# The task
Reproduce the entries below in full and without error.

# Input

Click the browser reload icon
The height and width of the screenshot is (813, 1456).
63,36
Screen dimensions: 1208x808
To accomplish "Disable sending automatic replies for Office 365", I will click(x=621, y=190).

# Written solution
Click the browser reload icon
The height and width of the screenshot is (813, 1456).
63,36
Screen dimensions: 1208x808
To accomplish "Disable sending automatic replies for Office 365", I will click(x=621, y=190).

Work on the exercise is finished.